I really appreciate @TheRealTuna’s efforts in on-boarding other protocols to PoolTogether. This can potentially bring a whole new group of users to us, which could increase adoption and visibility.
While the economics of this proposal are heavily in favour of Badger token holders, I think it’s okay as a trial run. We’ll learn what works and what doesn’t over time. I think we should have dug a little deeper into the economics and logistics of the proposal and developed a deeper consensus in the community.
Now, some feedback:
In terms of the partnership, I think a strong partnership would have been PT helping Badger build the yield source integration. This could have come in the form of a developer grant. Ideally, we wouldn’t have needed this proposal since Badger would have simply created a prize pool for themselves. This proposal isn’t much of a partnership; it’s PT giving away POOL tokens.

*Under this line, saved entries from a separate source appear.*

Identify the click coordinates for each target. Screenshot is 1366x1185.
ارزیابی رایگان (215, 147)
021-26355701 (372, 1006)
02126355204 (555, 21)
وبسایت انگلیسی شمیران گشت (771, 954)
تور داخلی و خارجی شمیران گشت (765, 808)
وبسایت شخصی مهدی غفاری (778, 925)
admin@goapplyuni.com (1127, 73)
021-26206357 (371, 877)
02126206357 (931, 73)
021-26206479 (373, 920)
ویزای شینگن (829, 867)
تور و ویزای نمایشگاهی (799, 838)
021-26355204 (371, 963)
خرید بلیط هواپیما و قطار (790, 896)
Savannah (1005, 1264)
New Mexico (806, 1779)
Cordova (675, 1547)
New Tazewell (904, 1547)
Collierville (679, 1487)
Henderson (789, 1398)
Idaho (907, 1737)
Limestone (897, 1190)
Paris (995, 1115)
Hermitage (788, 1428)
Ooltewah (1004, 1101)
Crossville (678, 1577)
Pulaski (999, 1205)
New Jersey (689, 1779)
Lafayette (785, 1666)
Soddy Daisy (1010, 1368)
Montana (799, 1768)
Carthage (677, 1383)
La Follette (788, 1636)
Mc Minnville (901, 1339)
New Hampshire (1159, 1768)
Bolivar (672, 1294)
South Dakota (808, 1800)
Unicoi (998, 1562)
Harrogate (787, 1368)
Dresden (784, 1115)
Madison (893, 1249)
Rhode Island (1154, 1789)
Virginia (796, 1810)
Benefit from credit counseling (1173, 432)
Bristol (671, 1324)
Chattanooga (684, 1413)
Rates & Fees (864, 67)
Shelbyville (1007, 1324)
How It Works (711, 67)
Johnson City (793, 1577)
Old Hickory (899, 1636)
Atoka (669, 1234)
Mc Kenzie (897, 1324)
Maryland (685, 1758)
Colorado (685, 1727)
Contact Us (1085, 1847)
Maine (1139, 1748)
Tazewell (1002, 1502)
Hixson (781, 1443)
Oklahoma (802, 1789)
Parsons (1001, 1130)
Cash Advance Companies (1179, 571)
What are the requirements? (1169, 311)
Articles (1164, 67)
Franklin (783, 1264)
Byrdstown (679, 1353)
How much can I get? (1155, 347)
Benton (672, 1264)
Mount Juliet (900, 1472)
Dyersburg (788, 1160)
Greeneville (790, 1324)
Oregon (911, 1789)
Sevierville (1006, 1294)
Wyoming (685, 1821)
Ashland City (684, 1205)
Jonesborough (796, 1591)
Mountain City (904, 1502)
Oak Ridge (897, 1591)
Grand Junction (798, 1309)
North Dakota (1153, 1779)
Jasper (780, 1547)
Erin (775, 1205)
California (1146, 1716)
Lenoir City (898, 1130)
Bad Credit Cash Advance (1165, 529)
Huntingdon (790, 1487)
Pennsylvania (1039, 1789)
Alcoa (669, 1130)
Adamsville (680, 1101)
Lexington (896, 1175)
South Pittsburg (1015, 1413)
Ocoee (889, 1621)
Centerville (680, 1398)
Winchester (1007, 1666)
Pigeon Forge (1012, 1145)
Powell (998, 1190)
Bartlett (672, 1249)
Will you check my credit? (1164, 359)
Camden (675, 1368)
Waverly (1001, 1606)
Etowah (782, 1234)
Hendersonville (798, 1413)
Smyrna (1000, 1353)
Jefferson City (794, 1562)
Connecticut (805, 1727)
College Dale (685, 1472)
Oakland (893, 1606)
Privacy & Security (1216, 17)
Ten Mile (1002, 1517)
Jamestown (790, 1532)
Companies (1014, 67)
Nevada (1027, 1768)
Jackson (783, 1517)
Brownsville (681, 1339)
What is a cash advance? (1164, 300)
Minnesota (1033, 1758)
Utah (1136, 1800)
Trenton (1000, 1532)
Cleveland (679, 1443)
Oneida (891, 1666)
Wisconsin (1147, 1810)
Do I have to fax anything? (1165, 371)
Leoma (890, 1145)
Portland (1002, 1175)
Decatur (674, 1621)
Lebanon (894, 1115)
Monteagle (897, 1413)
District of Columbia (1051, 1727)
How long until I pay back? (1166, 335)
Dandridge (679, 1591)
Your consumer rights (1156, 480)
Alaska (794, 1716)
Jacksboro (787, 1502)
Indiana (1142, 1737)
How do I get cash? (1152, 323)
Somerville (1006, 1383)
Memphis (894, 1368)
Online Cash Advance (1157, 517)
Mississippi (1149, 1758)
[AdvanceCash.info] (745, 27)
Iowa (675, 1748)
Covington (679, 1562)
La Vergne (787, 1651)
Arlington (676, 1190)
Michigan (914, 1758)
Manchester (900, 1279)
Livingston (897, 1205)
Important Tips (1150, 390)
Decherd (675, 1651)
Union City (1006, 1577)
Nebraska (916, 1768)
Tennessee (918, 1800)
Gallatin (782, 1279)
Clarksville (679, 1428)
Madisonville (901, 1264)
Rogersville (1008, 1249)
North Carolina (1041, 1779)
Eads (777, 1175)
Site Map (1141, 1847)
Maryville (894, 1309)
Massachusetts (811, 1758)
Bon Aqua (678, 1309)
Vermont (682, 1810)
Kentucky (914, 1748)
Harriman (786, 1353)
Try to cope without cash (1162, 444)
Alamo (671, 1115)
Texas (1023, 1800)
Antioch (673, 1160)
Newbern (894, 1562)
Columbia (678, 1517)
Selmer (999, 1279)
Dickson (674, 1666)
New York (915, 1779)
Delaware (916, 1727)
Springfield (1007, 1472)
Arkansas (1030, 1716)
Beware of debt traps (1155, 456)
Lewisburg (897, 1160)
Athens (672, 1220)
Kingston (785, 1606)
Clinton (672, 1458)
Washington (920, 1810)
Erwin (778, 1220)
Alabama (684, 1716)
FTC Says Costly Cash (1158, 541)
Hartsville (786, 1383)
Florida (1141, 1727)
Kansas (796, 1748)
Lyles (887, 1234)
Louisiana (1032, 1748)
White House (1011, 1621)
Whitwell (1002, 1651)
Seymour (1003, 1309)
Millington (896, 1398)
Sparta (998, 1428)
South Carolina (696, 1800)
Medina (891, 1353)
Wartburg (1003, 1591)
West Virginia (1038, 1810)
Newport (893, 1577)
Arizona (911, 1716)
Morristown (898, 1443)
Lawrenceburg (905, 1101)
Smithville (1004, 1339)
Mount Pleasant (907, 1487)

Very little to no analysis was done on the economics or logistic of this proposal. Who will be rewarding the pool? If governance decides to reward it, is it worth $500 / week? Or whatever the frequency is? Since it’s a stake prize pool, when rewards run out will governance have to run a proposal to remove it from the automated rewards? There are so many aspects of this that haven’t been analyzed. This proposal was rushed and lacked any detail.
Conditional proposals are very fragile. Essentially, Tuna went and made promises to the Badger DAO that depended on PTIP proposals. This makes governance much more complicated, and should be avoided in the future. What if PT rejected the proposal? Would we then have a proposal to transfer the tokens back?
All that being said, I think this is a worthy experiment. It’s also a great opportunity for the PT community to learn.